Along the way Reyes touches on additional topics: religious hypocrisy (Lara’s rosary clutcher turns out to have the most colorfully profane mouth this side of Peter Capaldi), racism (the two men comment on the girl’s similarity to an actress in a Japanese bukkake video, then tell Jap jokes), financial hardship (“I need to leave [the country], my son’s going to college,” “My earnings on the road will never be enough”), and isolation (“It’s lonely growing old alone”). What distinguishes Reyes’s film from most others is his handling: deft, and sprinkled with a generous helping of Filipino humor.
Something most folks writing about the film don’t touch upon is how hard confined-space filmmaking can be. Hitchcock pulled it off in Lifeboat but only just; much of the story (by John Steinbeck) felt contrived and unconvincing (Will a bracelet really attract a fish, even with diamonds attached?). He doubled the challenge four years later in Rope, not just keeping his story to a single room but using a single long take (apparently) to film it; hit the jackpot six years later by taking a Cornell Woolrich short story, punching up the comedy and sex appeal (basically Grace Kelly) and calling it Rear Window.
Confined-space filmmaking is difficult to pull off; on a moving vehicle in actual traffic the problems are worse. Wright had the luxury of putting his car on a flatbed truck so that the actor (Tom Hardy, terrific) can concentrate on his acting. Panahi conceivably worked with a smaller budget — and government disapproval on top of everything — but with at most two or three passengers in the back and (from what I can see anyway) less dangerous traffic. Considering the logistics I submit that Reyes did a fine job — allow us a taste of Metro Manila traffic (the flow around Taft Avenue is some of the worse); give us a sense of the claustrophobia and heat; capture the isolation the sheer loneliness of Allen Paule’s driver.

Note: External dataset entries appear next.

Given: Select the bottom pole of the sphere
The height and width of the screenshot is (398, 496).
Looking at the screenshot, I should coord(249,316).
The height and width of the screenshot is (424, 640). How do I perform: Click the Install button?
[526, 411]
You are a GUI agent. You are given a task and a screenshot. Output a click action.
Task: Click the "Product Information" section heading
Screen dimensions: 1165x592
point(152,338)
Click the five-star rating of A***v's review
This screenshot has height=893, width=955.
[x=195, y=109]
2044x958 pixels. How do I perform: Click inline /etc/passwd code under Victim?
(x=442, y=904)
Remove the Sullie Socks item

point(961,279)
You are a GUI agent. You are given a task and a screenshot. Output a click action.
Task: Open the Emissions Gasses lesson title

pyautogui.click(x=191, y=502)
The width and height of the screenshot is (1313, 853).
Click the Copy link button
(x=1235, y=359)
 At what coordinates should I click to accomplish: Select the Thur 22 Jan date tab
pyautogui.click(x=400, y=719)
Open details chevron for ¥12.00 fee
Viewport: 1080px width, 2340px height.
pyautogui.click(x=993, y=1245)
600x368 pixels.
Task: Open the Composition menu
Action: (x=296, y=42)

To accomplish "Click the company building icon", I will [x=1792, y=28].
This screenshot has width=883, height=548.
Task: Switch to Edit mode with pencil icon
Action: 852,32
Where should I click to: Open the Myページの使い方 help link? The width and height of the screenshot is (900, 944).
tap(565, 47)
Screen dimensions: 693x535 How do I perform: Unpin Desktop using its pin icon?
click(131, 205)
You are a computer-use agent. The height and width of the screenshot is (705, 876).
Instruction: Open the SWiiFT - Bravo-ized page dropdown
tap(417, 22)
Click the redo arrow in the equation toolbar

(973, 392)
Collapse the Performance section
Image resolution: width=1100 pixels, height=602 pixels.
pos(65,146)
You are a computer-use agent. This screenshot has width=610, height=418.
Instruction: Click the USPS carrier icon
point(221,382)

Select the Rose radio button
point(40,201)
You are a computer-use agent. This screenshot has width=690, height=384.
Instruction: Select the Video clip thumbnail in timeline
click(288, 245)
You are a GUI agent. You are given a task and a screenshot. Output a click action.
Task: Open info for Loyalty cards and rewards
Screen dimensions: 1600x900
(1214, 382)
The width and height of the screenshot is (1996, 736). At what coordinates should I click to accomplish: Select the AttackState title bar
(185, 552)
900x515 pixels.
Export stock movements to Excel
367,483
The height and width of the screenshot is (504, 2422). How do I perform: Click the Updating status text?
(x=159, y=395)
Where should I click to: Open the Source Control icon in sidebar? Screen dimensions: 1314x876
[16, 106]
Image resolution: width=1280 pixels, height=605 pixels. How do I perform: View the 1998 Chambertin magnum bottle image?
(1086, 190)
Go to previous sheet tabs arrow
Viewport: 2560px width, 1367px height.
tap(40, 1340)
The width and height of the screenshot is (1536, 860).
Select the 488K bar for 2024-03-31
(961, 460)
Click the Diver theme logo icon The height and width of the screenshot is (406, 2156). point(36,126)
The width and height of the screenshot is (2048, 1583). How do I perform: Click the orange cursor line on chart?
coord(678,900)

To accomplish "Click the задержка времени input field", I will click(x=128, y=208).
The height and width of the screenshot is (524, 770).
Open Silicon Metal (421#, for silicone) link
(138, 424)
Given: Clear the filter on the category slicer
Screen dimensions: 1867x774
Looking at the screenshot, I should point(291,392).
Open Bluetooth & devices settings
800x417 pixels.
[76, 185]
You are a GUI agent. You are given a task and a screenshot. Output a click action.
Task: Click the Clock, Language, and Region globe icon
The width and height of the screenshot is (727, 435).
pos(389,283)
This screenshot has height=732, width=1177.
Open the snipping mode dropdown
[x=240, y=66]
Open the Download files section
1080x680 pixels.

And that I submit is the film’s key subject: loneliness in an overcrowded city — which is also Scorsese’s theme (Reyes pays tribute to the earlier film with a scene set at a carinderia [canteen] where the drivers stop and eat lunch with fellow drivers). You see it clearest in the visual paradox Reyes presents onscreen: all the people crammed in close proximity, only occasionally (briefly temporarily) making contact with each other; maybe the two people who understand each other best are Paule’s driver and Veloso’s caller, mostly in a series of unspoken glances and a pair of flip-flops given as a gift.
And when Paule’s driver finally (skip the rest of this paragraph if you plan to see the film!) reveals his full situation (he came back from Saudi to drive around Manila, looking for his missing wife) and said wife (Joy Viado) climbs into the front seat of his FX, the moment is bittersweet, as in Jacques Demy’s The Umbrellas of Cherbourg: it’s been years, they’ve moved on with their lives, much has happened that can’t be undone. Maybe the film’s weakness (or strength, if you like, as a crowd pleaser) is that Reyes can’t leave good enough alone: the incurable romantic in him (and I may be presumptuous in saying this, but if you’re Filipino you’re nothing if not incurably romantic) won’t let the wife go without dropping a few key details (she’s widowed; the guy she’s with [Gardo Verzosa, also funny] is her boyfriend of two years; she has three hours to spare). The finale may be considered ambiguous, with the film fading to black on Joy’s face slack-jawed with astonishment — but us incurable romantics know what happens next, of course. It’s like a law written into all Filipino storytelling.
MNL 143 is available on Cinetropa, a pay-online totally legal Web site.